Kernels: ~631 tensors on the fast single-scale q4_0_rocmfp4_fast bulk, ~122 on dual-scale q4_0_rocmfp4 (incl. the grafted head).

Why these are re-imatrixed. The base we quantize from is DavidAU's NEO-CODE Q8_0, and yes, that Q8 is itself a NEO imatrix GGUF (built with his neo1-v2 NEO imatrix — it's right in the file's metadata as quantize.imatrix.dataset = neo1-v2.txt). But that NEO imatrix does not help a 4-bit requant, for a simple reason:

An imatrix only does real work at low bit-widths, where it decides which weights to protect when bits are scarce. At Q8_0 it is essentially inert: Q8 is near-lossless and barely uses importance weighting at all, so a "NEO Q8" and a plain Q8 are nearly the same weights.
So the NEO benefit does not carry through when you requantize that Q8 down to 4-bit. The place an imatrix actually helps is during the 4-bit step — and our original ROCmFP4 files were quantized from the Q8 with no imatrix at that step.

The -imatrix variants fix exactly that: a fresh importance matrix, computed and applied during the 4-bit ROCmFP4 quantization (the bit-width where it counts). The calibration is not DavidAU's NEO dataset — his neo1-v2 is private and we do not have it. We used a standard, public mix instead:

Kalomaze's groups_merged (general) + froggeric's code + technical sets, all from the froggeric/imatrix dataset.
This is the same lineage Bartowski-style imatrix quants are built on (Kalomaze's groups_merged is the root of Dampf's calibration_datav3), just weighted a little more toward code since Deckard is a coder.

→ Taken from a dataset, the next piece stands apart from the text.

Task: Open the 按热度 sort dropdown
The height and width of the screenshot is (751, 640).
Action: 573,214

So the honest one-liner: these are imatrix quants of DavidAU's NEO-CODE Deckard — his NEO weights as the source, a public-calibration imatrix applied by us at the 4-bit step. We make no claim to his NEO recipe; the -imatrix name reflects what we added, not his brand.

Experimental research build for AMD Strix Halo — hardware/driver/prompt-sensitive, may not reproduce elsewhere. Not native FP4 tensor-core execution.

06 · LINEAGE & CREDITS

This file is a stack of other people's work — credit where due. The MTP head is not native to the Deckard merge — it's grafted; the draft predictions are "borrowed" from a 27B and happen to align well, they were not trained on this model.

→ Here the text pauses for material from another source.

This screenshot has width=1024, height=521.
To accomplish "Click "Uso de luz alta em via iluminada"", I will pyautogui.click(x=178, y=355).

BASE MODEL	DavidAU/Qwen3.6-40B-…-Deckard-Heretic-Uncensored-Thinking — a ~40B Qwen3.6 frankenmerge (Claude-Opus-distilled, uncensored thinking/coder). Source used here: DavidAU's NEO-CODE Q8_0, specifically `Qwen3.6-40B-Deck-Opus-NEO-CODE-HERE-2T-OT-HIGH-Q8_0.gguf` from his …-NEO-CODE-Di-IMatrix-MAX-GGUF repo (verified byte-identical: sha256 `4479dd10…a760de`). It carries his NEO imatrix at Q8 — see §05 for why that doesn't help a 4-bit requant.
MTP-INJECTION METHOD	PiehSoft's `inject_mtp_40b.py` (from PiehSoft/Qwen3.6-40B-Deckard-MTP-Q6_K), which raw-copies a 27B `nextn` head into the 40B.
MTP DONOR HEAD	the `nextn` block from a Qwen3.6-27B MTP model — this build uses a BF16 base-27B-MTP donor. (Donor choice is output-lossless — it only affects draft speed, and the candidate donors measured as a wash in sustained acceptance.)
FORMAT + RUNTIME	charlie12345/rocmfp4-llama (llama.cpp, MIT)
CHAT TEMPLATE	froggeric/Qwen-Fixed-Chat-Templates

Derivative of the Deckard merge (Qwen3.6 lineage, Apache-2.0). Inherits the base model's terms — verify them before redistribution / use. The MTP graft and quant add no new restrictions.